Published: August 15, 2019

Like most people working in data science, Mohammad Minouneshan didn’t grow up wanting to become a machine learning engineer. But after attending some events in his home country of Iran in 2018, his interest in the field was piqued, and he started looking for ways to learn data science.

Having recently passed a course in C, he had some experience with programming. But he didn’t have any broader computer science knowledge, he says, and he had no experience with skills like data mining. Aside from a basic level of statistics understanding, he needed to find a platform that could help him start learning from scratch.

“Just having the courage to start a challenge like this is key,” he says.

So he dove in, trying to figure out where to start. “I just did searches on the internet for ‘how to be a data scientist’ and things like that.”

He first landed on DataCamp’s platform, but while looking for more answers on Quora, he came across Dataquest founder Vik Paruchuri’s answer to a question about how Dataquest and Datacamp compare. After reading that, he says, “I decided to test Dataquest, since there was a Freemium plan I could try.”

“After I started, I saw that there were very, very big differences, and for me, Dataquest is much better,” Mohammad says. “Dataquest is so much more practical, and I wanted a practical course.”

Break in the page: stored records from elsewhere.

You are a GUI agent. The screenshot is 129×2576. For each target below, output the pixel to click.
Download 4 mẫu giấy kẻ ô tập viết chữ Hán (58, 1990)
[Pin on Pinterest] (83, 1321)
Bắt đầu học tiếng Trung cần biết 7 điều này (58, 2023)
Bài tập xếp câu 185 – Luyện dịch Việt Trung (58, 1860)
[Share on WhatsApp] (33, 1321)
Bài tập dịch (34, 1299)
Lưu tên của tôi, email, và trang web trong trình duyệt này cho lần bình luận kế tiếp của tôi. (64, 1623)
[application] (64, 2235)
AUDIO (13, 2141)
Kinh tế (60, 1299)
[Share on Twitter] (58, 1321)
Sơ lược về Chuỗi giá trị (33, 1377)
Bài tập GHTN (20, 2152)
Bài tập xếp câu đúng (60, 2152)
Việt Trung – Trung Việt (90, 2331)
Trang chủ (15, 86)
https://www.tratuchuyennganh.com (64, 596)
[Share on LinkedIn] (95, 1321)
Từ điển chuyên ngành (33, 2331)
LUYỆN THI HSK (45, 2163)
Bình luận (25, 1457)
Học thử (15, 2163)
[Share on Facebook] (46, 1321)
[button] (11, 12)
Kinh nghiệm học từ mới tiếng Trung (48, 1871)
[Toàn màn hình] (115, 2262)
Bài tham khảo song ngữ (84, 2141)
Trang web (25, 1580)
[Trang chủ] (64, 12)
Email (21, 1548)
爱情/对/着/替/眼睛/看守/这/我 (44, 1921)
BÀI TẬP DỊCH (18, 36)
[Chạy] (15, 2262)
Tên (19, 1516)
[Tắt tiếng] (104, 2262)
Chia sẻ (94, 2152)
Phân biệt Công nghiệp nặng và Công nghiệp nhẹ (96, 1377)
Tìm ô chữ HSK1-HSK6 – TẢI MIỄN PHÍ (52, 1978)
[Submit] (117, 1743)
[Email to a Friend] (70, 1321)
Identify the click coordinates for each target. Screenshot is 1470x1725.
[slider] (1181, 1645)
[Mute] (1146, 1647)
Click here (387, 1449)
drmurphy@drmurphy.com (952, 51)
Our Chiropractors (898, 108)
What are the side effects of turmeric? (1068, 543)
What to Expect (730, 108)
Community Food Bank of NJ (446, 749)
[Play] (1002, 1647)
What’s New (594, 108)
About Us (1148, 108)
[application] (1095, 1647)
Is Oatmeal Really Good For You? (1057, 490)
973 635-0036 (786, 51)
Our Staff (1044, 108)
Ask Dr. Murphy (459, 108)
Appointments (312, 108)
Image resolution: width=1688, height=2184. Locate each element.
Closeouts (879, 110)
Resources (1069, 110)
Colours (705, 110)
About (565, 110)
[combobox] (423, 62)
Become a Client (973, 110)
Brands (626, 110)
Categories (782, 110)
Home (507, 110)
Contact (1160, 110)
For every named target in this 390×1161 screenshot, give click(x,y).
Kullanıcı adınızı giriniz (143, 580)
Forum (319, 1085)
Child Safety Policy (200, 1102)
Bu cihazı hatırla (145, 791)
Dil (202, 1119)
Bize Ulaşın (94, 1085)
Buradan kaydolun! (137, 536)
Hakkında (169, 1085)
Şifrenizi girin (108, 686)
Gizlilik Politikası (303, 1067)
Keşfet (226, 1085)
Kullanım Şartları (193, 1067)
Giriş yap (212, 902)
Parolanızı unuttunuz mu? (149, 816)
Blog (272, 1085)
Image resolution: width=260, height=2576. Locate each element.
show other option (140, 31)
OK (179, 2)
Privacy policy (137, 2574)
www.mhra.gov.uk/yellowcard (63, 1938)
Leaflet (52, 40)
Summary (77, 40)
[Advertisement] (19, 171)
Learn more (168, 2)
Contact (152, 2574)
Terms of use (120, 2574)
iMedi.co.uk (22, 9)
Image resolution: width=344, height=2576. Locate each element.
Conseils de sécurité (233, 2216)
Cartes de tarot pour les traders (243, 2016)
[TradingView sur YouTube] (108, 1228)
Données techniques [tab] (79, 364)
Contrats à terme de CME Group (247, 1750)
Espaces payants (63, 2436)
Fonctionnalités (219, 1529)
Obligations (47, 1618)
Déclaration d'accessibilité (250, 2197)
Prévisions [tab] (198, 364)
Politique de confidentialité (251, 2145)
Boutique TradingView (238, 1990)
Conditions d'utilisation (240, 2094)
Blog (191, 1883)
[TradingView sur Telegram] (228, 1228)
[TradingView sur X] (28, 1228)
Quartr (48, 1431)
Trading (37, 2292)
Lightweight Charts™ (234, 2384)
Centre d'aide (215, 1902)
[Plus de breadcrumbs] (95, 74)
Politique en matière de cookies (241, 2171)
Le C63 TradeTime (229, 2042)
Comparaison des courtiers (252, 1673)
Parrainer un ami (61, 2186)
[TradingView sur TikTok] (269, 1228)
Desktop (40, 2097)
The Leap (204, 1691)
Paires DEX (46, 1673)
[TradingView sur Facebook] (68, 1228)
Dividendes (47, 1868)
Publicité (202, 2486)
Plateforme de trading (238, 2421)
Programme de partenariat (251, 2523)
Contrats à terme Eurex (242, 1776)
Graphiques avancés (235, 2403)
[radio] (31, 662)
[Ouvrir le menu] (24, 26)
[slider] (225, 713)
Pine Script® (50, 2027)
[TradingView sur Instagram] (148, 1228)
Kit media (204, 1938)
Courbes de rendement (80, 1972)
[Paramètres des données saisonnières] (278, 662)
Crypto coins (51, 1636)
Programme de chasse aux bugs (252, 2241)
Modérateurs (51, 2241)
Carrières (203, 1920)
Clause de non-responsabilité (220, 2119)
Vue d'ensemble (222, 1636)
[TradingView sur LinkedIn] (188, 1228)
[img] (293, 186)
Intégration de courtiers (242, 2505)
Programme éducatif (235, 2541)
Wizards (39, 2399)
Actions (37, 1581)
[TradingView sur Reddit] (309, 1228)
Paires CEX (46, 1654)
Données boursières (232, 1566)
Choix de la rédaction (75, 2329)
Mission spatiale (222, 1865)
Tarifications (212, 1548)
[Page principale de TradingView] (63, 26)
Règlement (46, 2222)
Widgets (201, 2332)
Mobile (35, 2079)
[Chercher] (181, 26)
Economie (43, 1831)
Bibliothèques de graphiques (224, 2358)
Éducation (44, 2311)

Another thing that he liked was the price. “If you look at data science course packages on Coursera, EdX, etc., they are more expensive than Dataquest,” he says. “Giving us a monthly subscription and allowing people to learn at their own pace is very fair to the users. For me, it’s better.”

Becoming a Machine Learning Engineer

After spending some time studying on Dataquest, Mohammad was able to achieve his goal of getting into the data science industry. He landed a job as a machine learning engineering intern at an Iran-based fintech startup. He’s also working as a data assistant for his professor as he continues his traditional education. “Every day I’m working as a data scientist,” he says. “It’s a hard job. I have to learn every day.”

Dataquest has helped him out at work, too. “When I’m on the job, I use Dataquest lessons and projects to help me out. For example, if I have some questions about data cleaning, I use the downloadable PDF takeaways from Dataquest to review what I’ve learned. Those takeaways are very, very useful and very helpful.”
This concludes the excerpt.